Kids at play have a natural talent for unlocking the social life of the city and transcending its divisions. When kids forge friendships across cultures or other divides, adults and entire families can grow closer as well. While play has the power to bring people together, playspaces—like all public spaces—can unintentionally exclude. Unspoken rules and environmental cues, where a space is located and who tends to frequent that location, can influence whether a playspace attracts the entire community. Even the most well-intentioned planning and design decisions can inadvertently discourage potential users from using a playspace by projecting implied messages of exclusion.

A Play Everywhere project is unifying when it:

  • Bridges the divides within a community by encouraging new connections among people from all walks of life.
  • Enables the act of "coming together," by being a reflection of the community in its entirety, including its diversity of people, its character and its shared history.
  • Draws visitors from all walks of life, while encouraging them to engage with and learn from each other.

Challenging Gehl

06 Challenging

Kids need challenges to grow and develop. By moving beyond their comfort zone, they learn to overcome doubts, test their abilities and evaluate risks. But these opportunities are often hard to find for kids. When a playspace provides ample challenges, it provides a great break from their typical routine, and helps them develop resiliency and grit. It is their first opportunity to learn how to confront a challenge and overcome it in a safe environment.
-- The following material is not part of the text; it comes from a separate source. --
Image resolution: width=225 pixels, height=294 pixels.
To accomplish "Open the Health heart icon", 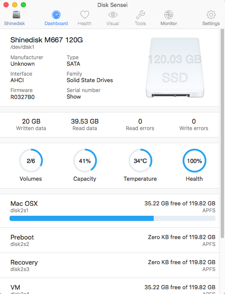I will (x=85, y=15).
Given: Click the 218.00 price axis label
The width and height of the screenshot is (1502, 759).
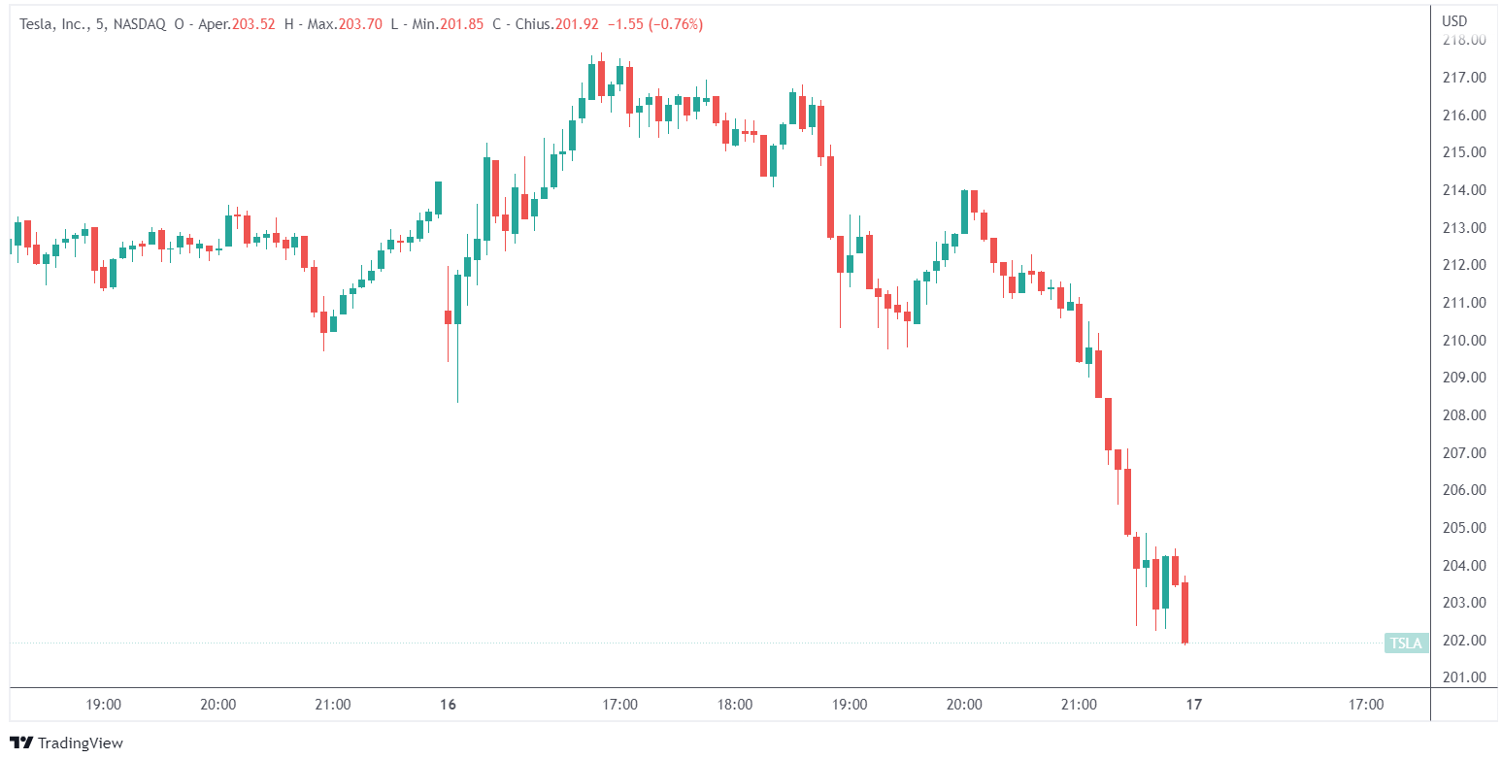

In playspace design, challenges can come in many forms, including physical, mental or a combination of the two, by:

  • Inviting kids to jump higher or think harder.
  • Creating "aha!" moments when kids test their limits, by taking what feels like a risk and realizing that they are capable of more than they believed.
  • Letting kids set—and then elevate—the bar for what they want to accomplish to keep play fresh and exciting.

These challenges are relative and ever-evolving. The most successful spaces incorporate enough flexibility and degrees of difficulty to accommodate a range of ages and abilities.


Intentional

07 Intentional

Just as play benefits kids and communities in multiple ways, Play Everywhere has the potential to impact people's lives and entire communities. When approached intentionally—analytically, deliberately and holistically, with an understanding of the larger patterns, needs and challenges within a community—Play Everywhere can intersect with and support other community priorities, and help solve other community problems.

At the site level, Play Everywhere can breathe much-needed life into everyday physical spaces and daily routines by reclaiming forgotten, blighted or avoided spaces. This includes blank walls, leftover spaces beneath underpasses or along streets, underutilized plazas and unsafe or unwelcoming bus stops. These spaces can be reimagined as community assets and gathering places. An unsafe intersection or auto-oriented street can be transformed into a place for people by painting playful crosswalks or reclaiming portions of a street for play. Designing Play Everywhere projects intentionally means:

  • Identifying co-benefits and synergies between Play Everywhere and other community needs and challenges. How can Play Everywhere help solve other community problems, while also increasing the amount of play in kids' lives?
  • Analyzing patterns in a community to identify existing needs and gaps, as well as opportunities, to align Play Everywhere with other community priorities and objectives. These patterns can include demographics, mobility and land use patterns, the distribution of existing parks and playgrounds and safety concern.
  • Thinking deliberately about where a Play Everywhere installation is located, who it serves, and who benefits from it to ensure that play reaches the kids, neighborhoods and the urban spaces that need it most.